Ramdhan menyebut biasanya ada dua alasan utama korporasi menerbitkan surat utang, yakni untuk penambahan modal ekspansi dan membayar utang lain yang jatuh tempo alias refinancing.
“Nah untuk ekspansi rasanya kan perusahaan pasti tidak akan ekspansi tahun ini, karena ekonomi melambat, daya beli masyarakat juga kurang. Jadi mereka tidak akan menerbitkan obligasi, kecuali ada kebutuhan refinancing,” tuturnya kepada Bisnis, Jumat (8/5/2020)
Baca Juga
Dengan kata lain, perusahaan yang memiliki utang jatuh tempo sedang berada dalam kondisi butuh uang atau ‘BU” untuk melunasi utangnya. Tak ayal obligor akan berupaya menggalang dana guna melunasi utang lama dengan utang baru.

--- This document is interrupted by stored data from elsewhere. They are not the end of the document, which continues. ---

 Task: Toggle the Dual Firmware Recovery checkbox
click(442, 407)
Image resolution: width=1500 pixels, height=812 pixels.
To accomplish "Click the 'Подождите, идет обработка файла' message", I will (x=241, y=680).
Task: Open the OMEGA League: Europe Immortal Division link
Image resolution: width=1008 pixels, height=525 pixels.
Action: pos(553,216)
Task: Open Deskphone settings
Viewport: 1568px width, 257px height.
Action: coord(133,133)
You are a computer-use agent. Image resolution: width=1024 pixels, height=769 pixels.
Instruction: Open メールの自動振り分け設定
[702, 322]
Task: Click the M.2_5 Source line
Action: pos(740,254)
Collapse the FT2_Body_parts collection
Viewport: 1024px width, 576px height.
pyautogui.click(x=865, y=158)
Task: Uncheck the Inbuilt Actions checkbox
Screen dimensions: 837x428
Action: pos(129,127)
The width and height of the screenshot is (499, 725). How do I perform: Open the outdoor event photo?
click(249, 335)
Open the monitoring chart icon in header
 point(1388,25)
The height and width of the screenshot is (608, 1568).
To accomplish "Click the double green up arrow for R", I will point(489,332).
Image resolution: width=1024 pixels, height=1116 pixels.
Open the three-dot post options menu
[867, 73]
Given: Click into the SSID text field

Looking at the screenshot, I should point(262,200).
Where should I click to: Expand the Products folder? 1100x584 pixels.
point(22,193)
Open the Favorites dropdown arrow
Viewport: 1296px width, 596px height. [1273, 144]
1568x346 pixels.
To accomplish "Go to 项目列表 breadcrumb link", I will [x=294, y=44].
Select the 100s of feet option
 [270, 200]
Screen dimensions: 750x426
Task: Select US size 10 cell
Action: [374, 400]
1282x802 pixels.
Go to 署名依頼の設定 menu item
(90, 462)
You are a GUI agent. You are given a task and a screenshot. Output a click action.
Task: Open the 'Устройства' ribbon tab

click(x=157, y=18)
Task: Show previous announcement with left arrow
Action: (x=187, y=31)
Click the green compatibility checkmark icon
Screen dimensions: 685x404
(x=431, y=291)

Dia memperkirakan hampir seluruh penerbit surat utang pada tahun ini terkait dengan kebutuhan pendanaan untuk membayar kewajiban. Pasalnya, di tengah kondisi seperti ini meraup dana segar dari obligasi dinilai sebagai solusi.
Sebagai contoh dia menyebut dua emiten yang belum lama ini menawarkan obligasi berkelanjutan yakni PT Indah Kiat Pulp & Paper Tbk. dan PT Bali Towerindo Sentra Tbk. (BALI) yang sama-sama menerbitkan obligasi untuk membayar utang atau kewajiban mereka.
“Emiten tidak punya banyak cara untuk mendapatkan uang dari pihak ketiga. [Meminjam] ke bank juga akan sulit,” katanya.
Lebih lanjut Ramdhan menyebut kebutuhan refinancing ini bukan hanya bagi mereka yang memiliki surat utang yang jatuh tempo dalam waktu dekat, tapi terjadi juga bagi emiten yang butuh dana untuk membayar bunga obligasinya.
Alasannya, kata Ramdhan, wabah Covid-19 membuat arus kas banyak perusahaan terganggu, termasuk untuk kebutuhan rutin seperti pembayaran bunga. Walhasil mau tak mau perusahaan harus berutang dengan menerbitkan obligasi baru walaupun meski cost of fund atau biaya dananya tinggi karena yield acuan saat ini juga cukup tinggi.
Sebagai informasi, berdasarkan data asianbondsonline.com per 7 Mei 2020, tingkat yield surat berharga negara bertenor 10 tahun yang biasa dijadikan acuan untuk kupon obligasi tercatat berada di level 8,12 persen, sedangkan untuk tenor 2 tahun ada di level 6,44 persen.